Why customer-facing tech is now key for insurance brokers
When tech works well on the front-end, brokers can maintain their market advantage even in the face of new competition.
Digital solutions aren’t new to the insurance world, but the urgency surrounding their adoption has never been so great. Customers are demanding remote insurance transactions like never before thanks to continued coronavirus transmission fears, and the prevalence of remote services in many other areas of their lives. The financial incentive for insurance providers to digitize the entire customer journey is significant, as it boosts sales rates and retention.
Here are the top five reasons insurance brokers need to go digital to survive and thrive in 2020 and beyond.
1. Customers expect it
Unlike many other service providers, insurance brokers have a limited number of opportunities to impress their customers — primarily during the sales and onboarding process. And, given that customers generally stick with their provider, each prospective customer lost amounts to a significant lifetime value lost. That means that brokers today cannot bounce customers from channel to channel or require them to fill out too much time-consuming paperwork or risk prospects abandoning the onboarding process altogether.
On the other hand, moving to streamlined, digital sales and claims processes reassures customers that they are in good hands during their time of need, boosting NPS and preventing churn.
2. Save time
Insurance agents spend an inordinate amount of time processing customer paperwork, manually sharing information with underwriters, and juggling multiple channels such as face-to-face meetings, phone conversations, email, scanners, and fax.
Furthermore, physical paperwork means that not-in-good-order (NIGO) applications are not just widespread, but needlessly time-consuming to fix. Digitized forms and instant document submission allows agents to immediately provide feedback on any missing or incorrect information in the application. Customers can quickly and easily make adjustments to their digital applications without the burden of having to print, fill out, and send paperwork from scratch.
Finally, digital payments ensure customers get their payouts quickly, allowing agents to complete the entire customer cycle without undue friction or confusion.
3. Save money
Cumbersome insurance onboarding processes aren’t just a hassle for customers and agents: they are costly.
The first cost is wasted marketing dollars. On average, insurance companies spend 8% of their budget on marketing costs, and some spend upwards of 15%. Customers that are initially attracted to an insurance company through marketing but fail to convert undermine this significant investment in marketing.
The second cost is the unrealized customer lifetime value. While customers rarely make claims, once they become a customer, they regularly pay insurance premiums, which is the lifeblood of insurance companies. But if dissatisfaction with the onboarding process leads to a failure to convert, the provider misses out on many years of regular payments that would have happened had it made a better impression.
4. Better compliance
There’s a common perception that physical paperwork is supreme when it comes to compliance. However, that’s no longer the case — and very often, digital technology has the upper hand when it comes to compliance. Whereas physical paperwork can be lost or accidentally expose sensitive customer data, digitized forms and documents can be safely and securely stored in the CRM.
In addition, digital forms and documents are frequently time-stamped and come with a full paper trail, ensuring future legal clarity.
-*-
▶ _Required tasks_:
- a) Retype the part of the insurance broker article between "Here are the" and "onboarding process altogether.", inclusive.
- b) According to the insurance broker article, what percentage of their budget do insurance companies spend on marketing on average?

▶ _Available data_:
-*-
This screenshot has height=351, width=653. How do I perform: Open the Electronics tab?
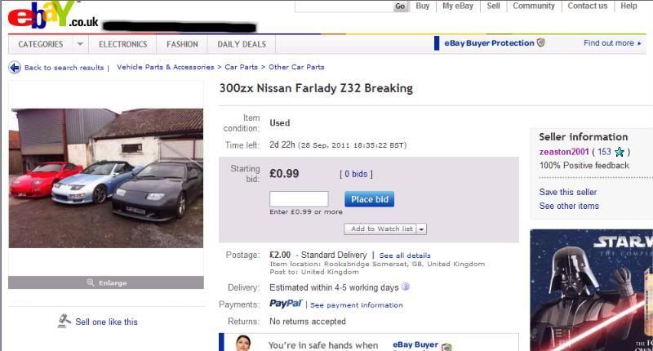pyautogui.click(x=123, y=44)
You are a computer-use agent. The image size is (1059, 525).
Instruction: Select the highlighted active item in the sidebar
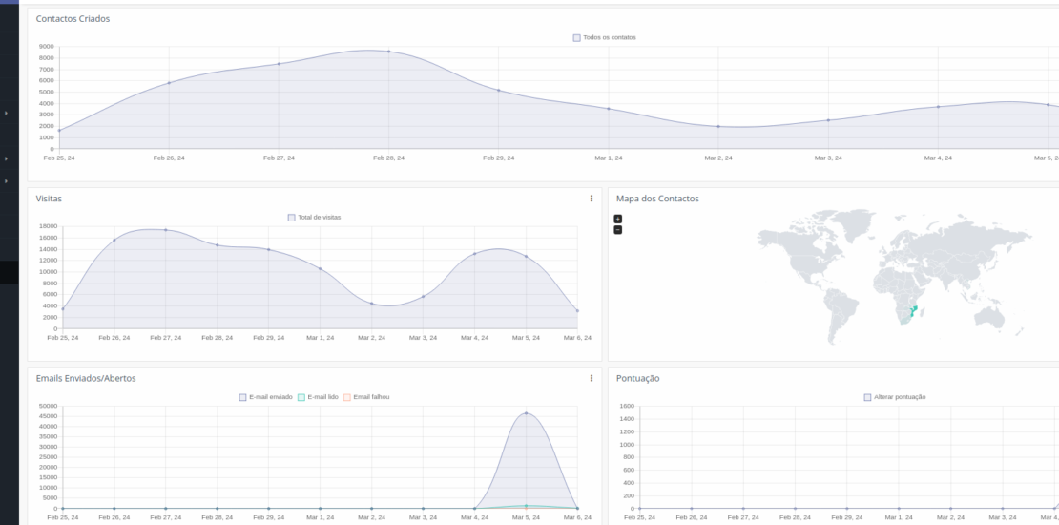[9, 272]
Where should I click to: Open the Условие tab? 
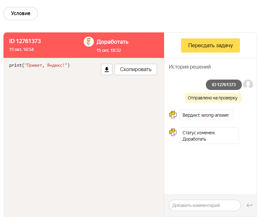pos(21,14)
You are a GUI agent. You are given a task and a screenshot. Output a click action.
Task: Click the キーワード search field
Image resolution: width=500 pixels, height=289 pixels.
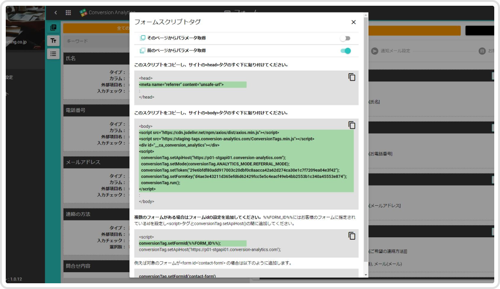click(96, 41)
-*-
▶ _Response list_:
- a)
Here are the top five reasons insurance brokers need to go digital to survive and thrive in 2020 and beyond.
1. Customers expect it
Unlike many other service providers, insurance brokers have a limited number of opportunities to impress their customers — primarily during the sales and onboarding process. And, given that customers generally stick with their provider, each prospective customer lost amounts to a significant lifetime value lost. That means that brokers today cannot bounce customers from channel to channel or require them to fill out too much time-consuming paperwork or risk prospects abandoning the onboarding process altogether.

- b) 8%